Stored data entries

◇ ◇ ◇

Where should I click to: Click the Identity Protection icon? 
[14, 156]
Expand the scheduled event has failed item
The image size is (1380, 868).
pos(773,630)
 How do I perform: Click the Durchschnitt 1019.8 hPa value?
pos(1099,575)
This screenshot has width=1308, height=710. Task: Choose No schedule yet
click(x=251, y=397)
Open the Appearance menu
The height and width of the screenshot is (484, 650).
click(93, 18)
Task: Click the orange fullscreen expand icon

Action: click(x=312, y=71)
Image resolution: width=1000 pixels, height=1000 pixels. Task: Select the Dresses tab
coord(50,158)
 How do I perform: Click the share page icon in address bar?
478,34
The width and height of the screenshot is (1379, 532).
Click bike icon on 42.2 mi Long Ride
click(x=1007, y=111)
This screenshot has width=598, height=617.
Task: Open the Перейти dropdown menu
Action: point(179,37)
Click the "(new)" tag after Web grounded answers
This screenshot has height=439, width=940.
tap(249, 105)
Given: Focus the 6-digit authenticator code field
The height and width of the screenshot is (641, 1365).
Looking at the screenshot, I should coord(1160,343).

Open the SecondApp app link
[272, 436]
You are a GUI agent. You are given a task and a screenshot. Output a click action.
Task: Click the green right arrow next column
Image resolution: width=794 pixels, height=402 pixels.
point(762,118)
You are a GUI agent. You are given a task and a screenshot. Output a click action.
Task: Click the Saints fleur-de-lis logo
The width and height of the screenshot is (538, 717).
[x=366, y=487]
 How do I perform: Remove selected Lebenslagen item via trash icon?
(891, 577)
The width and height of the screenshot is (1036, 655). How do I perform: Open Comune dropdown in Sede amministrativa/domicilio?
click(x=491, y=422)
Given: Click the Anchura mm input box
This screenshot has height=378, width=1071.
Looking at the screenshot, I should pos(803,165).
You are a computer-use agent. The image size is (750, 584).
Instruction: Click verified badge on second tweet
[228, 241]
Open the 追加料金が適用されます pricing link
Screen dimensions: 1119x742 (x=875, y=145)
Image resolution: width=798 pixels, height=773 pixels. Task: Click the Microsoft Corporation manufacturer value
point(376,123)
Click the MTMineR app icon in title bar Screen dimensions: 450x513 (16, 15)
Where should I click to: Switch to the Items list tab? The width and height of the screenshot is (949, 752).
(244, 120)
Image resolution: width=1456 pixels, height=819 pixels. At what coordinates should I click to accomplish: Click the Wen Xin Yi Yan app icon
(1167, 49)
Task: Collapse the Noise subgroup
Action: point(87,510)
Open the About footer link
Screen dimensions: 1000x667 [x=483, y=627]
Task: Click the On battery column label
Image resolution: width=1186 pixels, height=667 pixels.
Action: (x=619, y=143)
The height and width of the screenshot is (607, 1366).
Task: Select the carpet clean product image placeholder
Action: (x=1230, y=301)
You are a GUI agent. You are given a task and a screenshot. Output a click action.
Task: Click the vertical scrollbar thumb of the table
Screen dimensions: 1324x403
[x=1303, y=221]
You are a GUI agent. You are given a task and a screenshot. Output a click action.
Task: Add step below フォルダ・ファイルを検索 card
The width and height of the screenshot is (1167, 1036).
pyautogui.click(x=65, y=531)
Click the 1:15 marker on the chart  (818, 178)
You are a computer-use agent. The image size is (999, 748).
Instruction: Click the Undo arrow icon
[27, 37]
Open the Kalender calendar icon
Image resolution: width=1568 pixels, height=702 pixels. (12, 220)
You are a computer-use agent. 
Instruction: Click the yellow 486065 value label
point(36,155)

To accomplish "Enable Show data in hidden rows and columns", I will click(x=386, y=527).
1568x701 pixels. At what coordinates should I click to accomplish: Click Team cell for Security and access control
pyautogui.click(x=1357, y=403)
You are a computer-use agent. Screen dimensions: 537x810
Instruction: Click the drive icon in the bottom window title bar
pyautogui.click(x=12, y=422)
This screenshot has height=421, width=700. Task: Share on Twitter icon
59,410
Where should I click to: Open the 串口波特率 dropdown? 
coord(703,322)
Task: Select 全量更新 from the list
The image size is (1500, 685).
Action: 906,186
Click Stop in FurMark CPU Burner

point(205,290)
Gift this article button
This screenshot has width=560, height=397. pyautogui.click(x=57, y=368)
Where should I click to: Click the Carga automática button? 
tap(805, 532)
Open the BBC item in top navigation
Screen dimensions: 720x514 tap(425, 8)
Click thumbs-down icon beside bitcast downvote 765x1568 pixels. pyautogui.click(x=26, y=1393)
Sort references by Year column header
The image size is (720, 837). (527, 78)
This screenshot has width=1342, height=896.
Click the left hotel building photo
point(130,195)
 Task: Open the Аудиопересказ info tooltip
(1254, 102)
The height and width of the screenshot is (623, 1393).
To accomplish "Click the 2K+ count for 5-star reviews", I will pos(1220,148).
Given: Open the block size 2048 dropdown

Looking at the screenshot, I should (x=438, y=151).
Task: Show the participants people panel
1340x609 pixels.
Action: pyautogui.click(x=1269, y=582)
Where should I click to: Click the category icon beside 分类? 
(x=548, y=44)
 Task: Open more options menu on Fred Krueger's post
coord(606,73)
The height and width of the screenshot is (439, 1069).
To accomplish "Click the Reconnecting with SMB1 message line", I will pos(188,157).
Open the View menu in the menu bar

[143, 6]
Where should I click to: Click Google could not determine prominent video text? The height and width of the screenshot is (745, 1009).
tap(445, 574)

◇ ◇ ◇

Go through the data and copy every line that includes "Show".

To accomplish "Enable Show data in hidden rows and columns", I will click(x=386, y=527).
Task: Show the participants people panel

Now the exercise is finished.